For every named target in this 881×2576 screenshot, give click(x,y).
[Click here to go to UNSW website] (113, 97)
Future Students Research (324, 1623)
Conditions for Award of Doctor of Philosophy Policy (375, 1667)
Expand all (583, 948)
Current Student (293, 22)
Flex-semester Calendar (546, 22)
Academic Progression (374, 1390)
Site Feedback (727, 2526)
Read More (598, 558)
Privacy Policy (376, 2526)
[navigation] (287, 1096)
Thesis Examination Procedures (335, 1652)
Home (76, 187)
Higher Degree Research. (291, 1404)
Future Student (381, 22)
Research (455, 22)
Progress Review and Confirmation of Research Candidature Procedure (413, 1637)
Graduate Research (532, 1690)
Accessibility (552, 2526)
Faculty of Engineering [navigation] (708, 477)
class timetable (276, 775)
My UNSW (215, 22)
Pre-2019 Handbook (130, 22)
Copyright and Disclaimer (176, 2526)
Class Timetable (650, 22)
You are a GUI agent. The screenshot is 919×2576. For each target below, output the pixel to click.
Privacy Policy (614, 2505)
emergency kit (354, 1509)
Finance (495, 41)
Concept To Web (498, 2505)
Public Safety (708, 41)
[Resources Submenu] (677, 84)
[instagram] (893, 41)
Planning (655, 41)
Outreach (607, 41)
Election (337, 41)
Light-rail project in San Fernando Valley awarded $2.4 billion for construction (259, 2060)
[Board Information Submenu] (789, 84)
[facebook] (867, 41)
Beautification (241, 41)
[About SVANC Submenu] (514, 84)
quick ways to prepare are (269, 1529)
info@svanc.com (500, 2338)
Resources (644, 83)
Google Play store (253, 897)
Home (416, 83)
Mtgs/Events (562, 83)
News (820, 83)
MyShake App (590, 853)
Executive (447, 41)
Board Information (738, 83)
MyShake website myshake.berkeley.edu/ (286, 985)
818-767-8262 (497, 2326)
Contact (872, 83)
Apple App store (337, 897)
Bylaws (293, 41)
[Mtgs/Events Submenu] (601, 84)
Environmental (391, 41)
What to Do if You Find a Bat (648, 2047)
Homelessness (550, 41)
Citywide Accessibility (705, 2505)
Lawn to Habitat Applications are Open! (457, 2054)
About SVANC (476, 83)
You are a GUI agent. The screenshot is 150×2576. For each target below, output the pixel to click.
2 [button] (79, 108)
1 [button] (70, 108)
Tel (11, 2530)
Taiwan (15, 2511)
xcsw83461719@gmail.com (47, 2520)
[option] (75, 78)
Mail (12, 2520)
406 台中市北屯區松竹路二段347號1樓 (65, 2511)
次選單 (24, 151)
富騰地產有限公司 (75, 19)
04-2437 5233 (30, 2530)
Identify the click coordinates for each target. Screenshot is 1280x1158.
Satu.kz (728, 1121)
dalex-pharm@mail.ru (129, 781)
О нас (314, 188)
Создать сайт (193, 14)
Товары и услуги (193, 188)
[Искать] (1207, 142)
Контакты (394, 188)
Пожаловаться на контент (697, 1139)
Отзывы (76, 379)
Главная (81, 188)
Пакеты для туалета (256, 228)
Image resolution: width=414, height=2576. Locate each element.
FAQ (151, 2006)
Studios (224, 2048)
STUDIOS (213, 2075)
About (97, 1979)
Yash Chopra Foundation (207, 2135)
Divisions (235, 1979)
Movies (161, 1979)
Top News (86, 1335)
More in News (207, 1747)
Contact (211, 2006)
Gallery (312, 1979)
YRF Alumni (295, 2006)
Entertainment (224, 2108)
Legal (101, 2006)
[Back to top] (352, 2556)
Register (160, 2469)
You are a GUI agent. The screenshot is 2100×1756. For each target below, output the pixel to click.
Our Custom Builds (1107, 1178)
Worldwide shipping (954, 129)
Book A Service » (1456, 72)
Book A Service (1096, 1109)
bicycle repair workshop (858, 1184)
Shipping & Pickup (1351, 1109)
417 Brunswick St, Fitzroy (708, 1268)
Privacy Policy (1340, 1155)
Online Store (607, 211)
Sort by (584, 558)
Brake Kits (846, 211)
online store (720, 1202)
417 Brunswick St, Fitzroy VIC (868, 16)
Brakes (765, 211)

- Work to complete
Reproduce exactly the section above that begins at the line containing "Finance (495, 41)" and ends at the line containing "Beautification (241, 41)", leaving out all other lines.

- Response area
Finance (495, 41)
Concept To Web (498, 2505)
Public Safety (708, 41)
[Resources Submenu] (677, 84)
[instagram] (893, 41)
Planning (655, 41)
Outreach (607, 41)
Election (337, 41)
Light-rail project in San Fernando Valley awarded $2.4 billion for construction (259, 2060)
[Board Information Submenu] (789, 84)
[facebook] (867, 41)
Beautification (241, 41)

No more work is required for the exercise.